Let's just spend a few minutes blaming OCD

I was trying to do schoolwork. But I don't know how to cite my source - it is some confusing web page where you aren't really sure who wrote what. Therefore, my OCD has been officially invited - or at least it acts that way. And I'm frustrated. And angry. And tired. And this stupid piece I have to write is worth hardly anything. OCD likes worthless things - they are more fun for OCD, because it adds an element of ridiculousness. Because if I'm all worked up about something inconsequential, OCD probably gets extra points.

I was going to write about how I am finally starting to like my new psychiatrist - the first time I saw him, I got pretty upset. But now, I feel like he is starting to understand me better. Like when I explained how I feel morally guilty for not finding a better paying job. I know that isn't quite logical, but OCD likes that, too. Extra points, you know. And then the Psychiatrist starts saying something about how he hopes eventually that I'm able to work any job, regardless of how much or little I make, without feeling morally guilty. And I think I might have interrupted (OCD likes to tell me I interrupted inappropriately - actually, some kinds of "interruptions" are not inappropriate or rude). And then OCD was like, "You were getting awesome reassurance from your psychiatrist that you can stop feeling guilty about not making more money, but then you interrupted him, so you don't get reassurance, even though you could have, if you hadn't blown it by interrupting him..." OCD also likes to repeat things, like the word "interrupt." Oh, and yes, I might be blaming OCD for every single thing right now.

Anyway, the Dr. is putting me back on an earlier SSRI, and for the first time, I'm okay with the concept of repeating SSRIs. I think it was the combination of realizing that even if something new and untried would work for me, it still has a good shot at quitting working in several months or a few years. A very good shot a stopping working. The other thing I've been learning from this psychiatrist and maybe others is that you can just rotate between a few different SSRIs that each work for a brief amount of time. So if this SSRI I'm restarting will work for 10 months or so, then I can switch to the SSRI that worked for over a year, and then I can switch back to this one, or we could try something else. So basically, instead of trying for one single miraculous med combination, I'm now trying for a few temporarily miraculous med combinations that I can switch back and forth between. Which means dips in mood between them, I suppose, but maybe we can keep them from going too low.
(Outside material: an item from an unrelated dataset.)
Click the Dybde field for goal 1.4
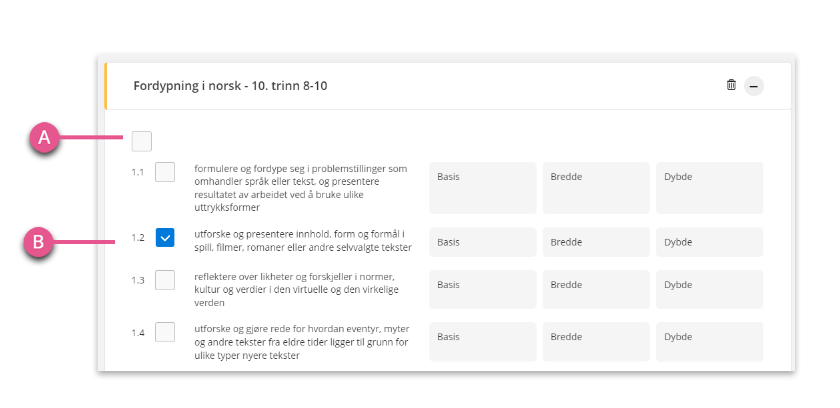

The Dr. also finally caught on to my fears of the PRN (as needed) anxiety med he prescribed. Last visit (2 months ago), he just told me that the less I used it, the better it would work. So I've used it a grand total of 4 times in three months, despite many sleepless starts to nights (I fall asleep eventually, just not as soon as I would like). This visit, when I asked how often I could take it without it wearing out or screwing with my cognitive abilities, he said I could take it a few times a week. (OCD is slowly wearing away on that memory - "How many times? Are you sure? Are you sure? You will need it more often than that. You are going to have trouble. TROUBLE. And I will make sure you stay mostly miserable. Because this is MY SUMMER. Not yours. This is the summer of OCD! And P.S., please don't start that SSRI. It might impede my progress.")
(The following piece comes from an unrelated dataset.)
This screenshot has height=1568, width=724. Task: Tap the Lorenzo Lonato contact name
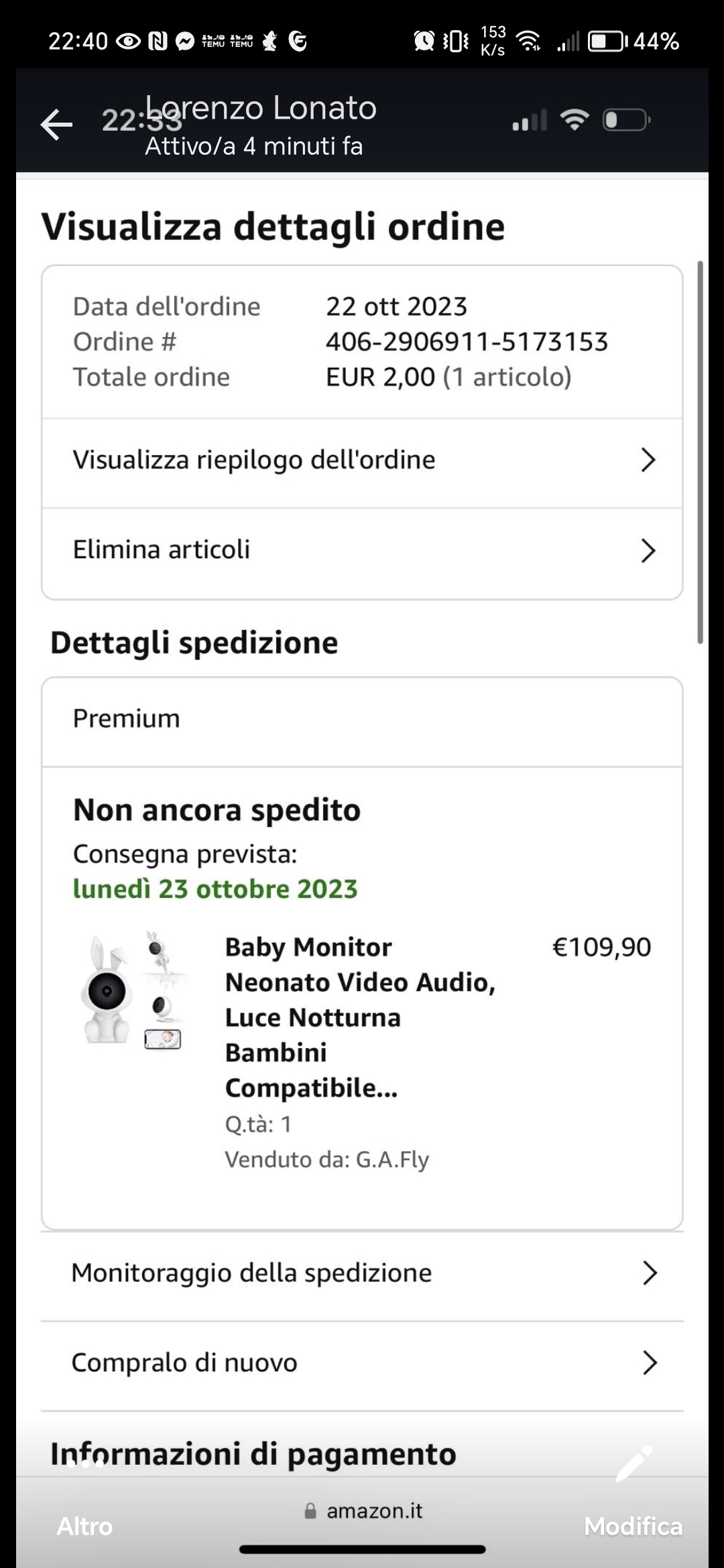(261, 108)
So basically, this was a sort of nice break, except that my OCD thought it should help me out with blog writing, too. But now I'm going to make my "best attempt" at citing that stupid page (actually it is a quite nice page; I'm just frustrated). And publish the stupid post (I can call my own post stupid, right?). And enjoy the unwanted, not-asked-for exposure. And try to figure out what else I'm doing tonight.

P.S. I'm supposed to call my doctor for another of those tests for when things aren't necessarily right but they aren't necessarily wrong, either, but the Dr thinks the test is worth it. I think OCD will enjoy accompanying me to another medical test. Oooh, maybe I could take the PRN medication so that the test doesn't scare me as much... (Oooh, but that was one of my frustrations with the PRN medication; I wanted to be able to handle life myself, without the aid of medication. Although I do take ibuprofen easily enough, so maybe I should be more fair. I should call my PRN med the ibuprofen of mental illness.)